Todos ellos estaban allí con un deseo: confesar sus pecados y comenzar una vida nueva, distinta, pura. Querían que el agua de este río penetrara en sus corazones y les devolviera, de alguna manera, la inocencia.

Jesús caminó en silencio entre todos ellos. Los conocía y amaba a cada uno. Había venido al mundo con una única misión: tomar sobre sí sus faltas y hacerlos sus hermanos.

Al llegar ante Juan, éste se sorprendió. De pronto, supo que toda su existencia había tenido sentido para ese momento. Su humanidad, sin embargo, se resistía a lo inaudito. ¿Cómo él, Juan, podía bautizar en ese mismo río, junto a todos esos pecadores, al Sol que nacía de lo alto, al Señor? Pero Juan era obediente, y obedeció. Entendió que ese gesto era necesario, como preludio de la obra redentora.

Jesús entró en silencio al río, sumergiéndose por completo, como todos, sin que nadie pudiera percibir nada distinto. Pero al salir, de pronto, una haz potente de luz se abrió paso en el cielo encapotado… una inmaculada paloma descendió y permaneció sobre Él, aleteando suavemente… y una voz, la misma del Paraíso, la misma del Sinaí, la misma que Jesús oía en su interior desde toda la eternidad, se oyó inconfundible en aquel paraje: “Tú eres mi hijo muy querido…”

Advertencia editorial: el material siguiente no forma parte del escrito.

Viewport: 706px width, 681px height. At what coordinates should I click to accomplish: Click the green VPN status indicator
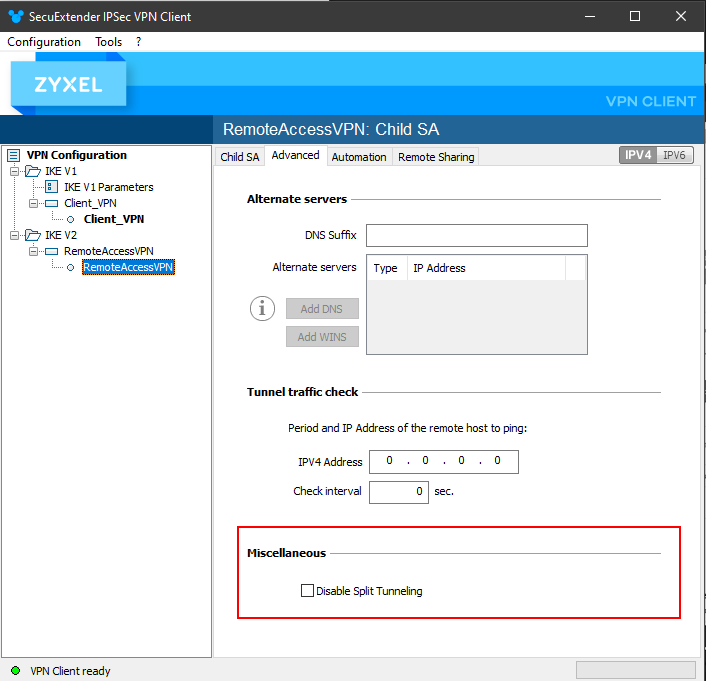pos(15,671)
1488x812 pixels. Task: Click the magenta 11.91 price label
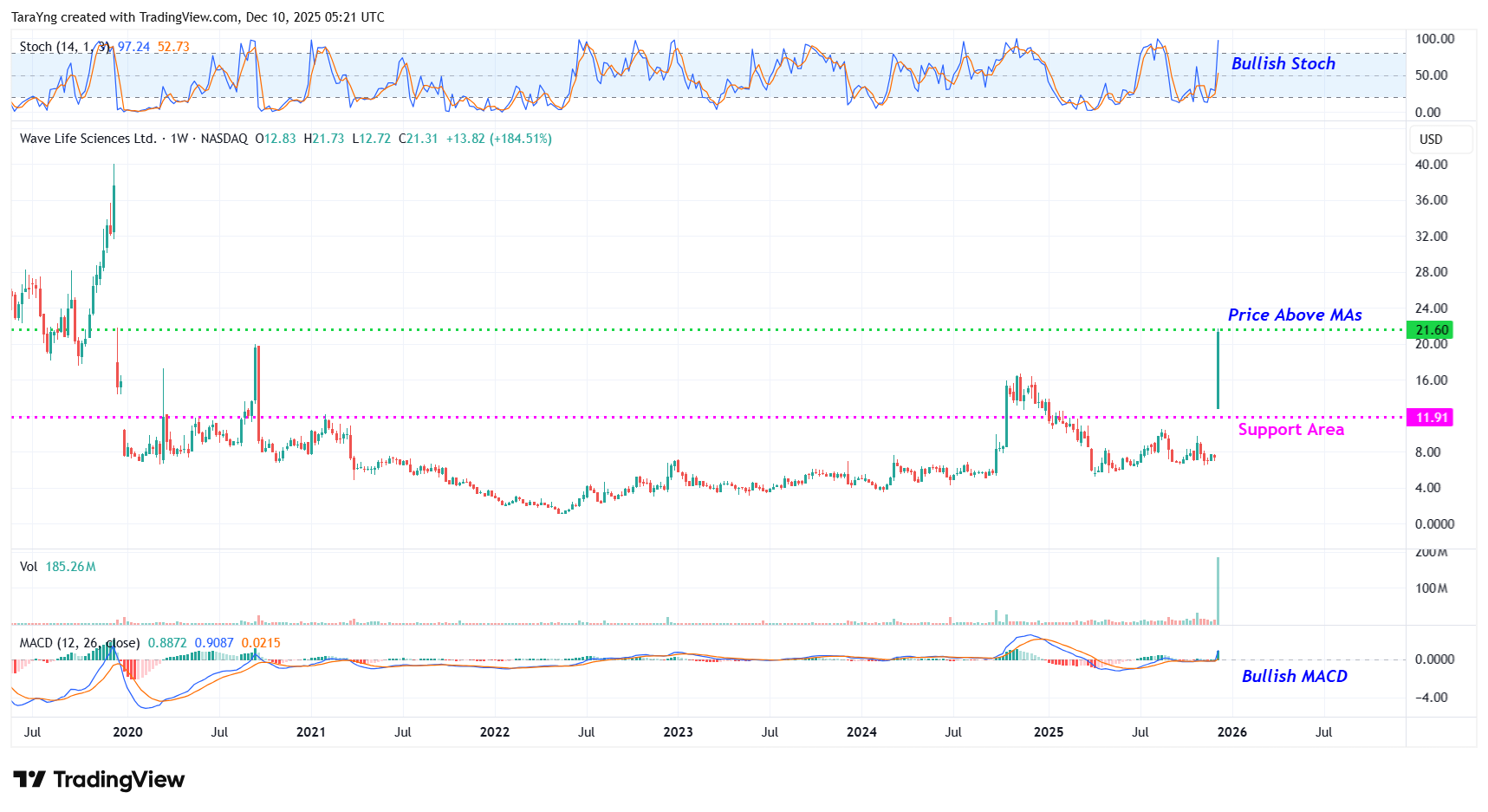click(x=1431, y=418)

Juan temblaba y con gesto decidido se postró ante Jesús, que emergía del agua refulgente de belleza y majestad, con los brazos sobre su cuerpo y los ojos cerrados. Algunos escucharon que el Bautista musitaba, emocionado: “Cordero de Dios, que quitas el pecado del mundo, ten piedad de nosotros… que tú crezcas, y yo disminuya”. Otros oyeron a Jesús decir: “Aquí estoy, Señor, para hacer tu voluntad”


Reflexionar

Jesús santificó su vida oculta trabajando con esmero y alegría y amando a todos, especialmente a los más débiles. ¿Sabes tú santificar tu trabajo?

Juan el Bautista cumple su misión con decisión y humildad, sabiendo reconocer y aceptar el tiempo establecido por Dios, dando un paso al costado al comprender su final. ¿Sabes tú obrar con humildad, con discreción y con prudencia?

Jesús vive movido por el Espíritu Santo y obediente a los planes del Padre. Su identidad es ser hijo. ¿Sabes tú agradecer el don de la filiación divina, recibido en el Bautismo? ¿Intentas descubrir qué quiere el Padre de ti en este momento preciso?


Pedir

Jesús, gracias por haber purificado mis pecados al hacerte uno de nosotros. Dame la gracia de vivir en la pureza y la santidad.

Jesús, ayúdame a ser como Juan el Bautista, y ayudar a otros a descubrirte presente en medio del mundo.

Jesús, dame tu Espíritu Santo para que ya no sea la carne sino Él el motor y el sentido de mi vida entera. Amén.